The Germany Regulator has provided subscription limits in securities and other investment assets (Vermögenanlagen) only to investors who are not corporate entities, depending on their freely available assets and monthly net income. In particular, if the investor provides a statement that the amount of its freely available assets is at least € 100,000, it can invest up to € 25,000 (€ 10,000, previously) per year and per project. If the investor states to have a lower amount of assets, the investment limit is set to the double of his monthly net income, but in any case, not more than € 25,000. When the investor does not provide the statement on its freely available assets and monthly net income, the individual investment is limited to a maximum of €1,000, per year and per project. Investors who invest through a special holding company (GmbH & Co KG) can invest beyond the € 25,000 limit.

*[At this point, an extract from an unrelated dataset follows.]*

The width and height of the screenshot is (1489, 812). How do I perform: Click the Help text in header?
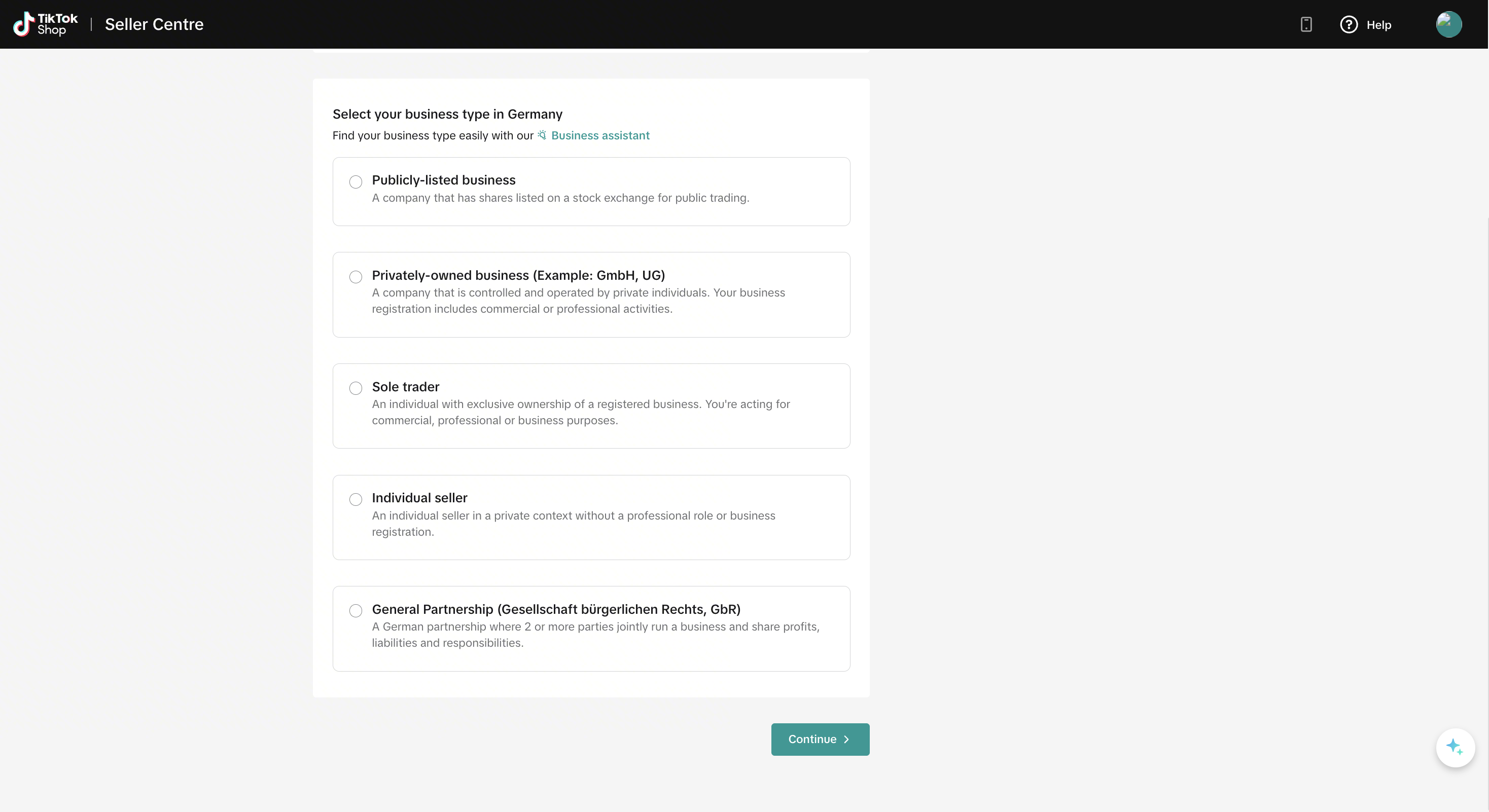pos(1378,25)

France has been the second country, after Italy, to set up a regulatory framework to crowdfunding platforms on 14 February 2014 (Ordonnance n. 2014–559 du 30 mai 2014 relative au financement participative). The French regulation, entering into force on 1 October 2014 and then revised by the Law no. 2015–990 (Loi Macron) in 2015, has created two industry-specific statutes for crowdfunding platforms, both subject to anti-money laundering and anti-terrorism regulations:
Intermediaire en Financement Participatif (IFP), an investment intermediary for lending-based crowdfunding, and since 1 December 2016 also for donation and reward platforms; and
Conseiller en Investissement Participatif (CIP), an advisor for investment in equity-based crowdfunding.
IFP and CIP platforms shall be authorised and operate under the supervision of the Authority of Financial Markets (AMF-Autorité des Marchés Financiers) and the National Financial Services Regulator (ACPR-Autorité de Contrôle Prudentiel et de Résolution).
IFP and CIP status are optional and platforms could choose instead to operate as a credit institution or as an Investment Services Provider (PSI-Prestataire de Services d'Investissement). In this latter case, platforms may provide the following investment services defined by the AMF (Article D.321–1 of the Monetary and Financial Code):
reception and transmission of orders for third parties;
execution of orders for third parties;
dealing on own account;
portfolio management for third parties;
placement with and without guarantee;
operation of multilateral trading facilities.
Since 1 October 2016, PSI and CIP platforms can offer to the investors:
preferred shares with voting rights attached;
convertible bonds; and
Mini-bonds, a debt instrument allowing to invest in a company and receive a fixed return over a set period of time, with the initial investment returned at the end of the prescribed duration.
The list of all authorised French investment-based platforms is published on the ORIAS website, the French association in charge of the Single Register of Insurance, Banking and Finance Intermediaries.
Foreign platforms that wish to offer loans, securities or similar instruments to French investors have to be registered as CIP, PSI or IFP. This condition makes the French crowdfunding market less attractive to foreign platforms.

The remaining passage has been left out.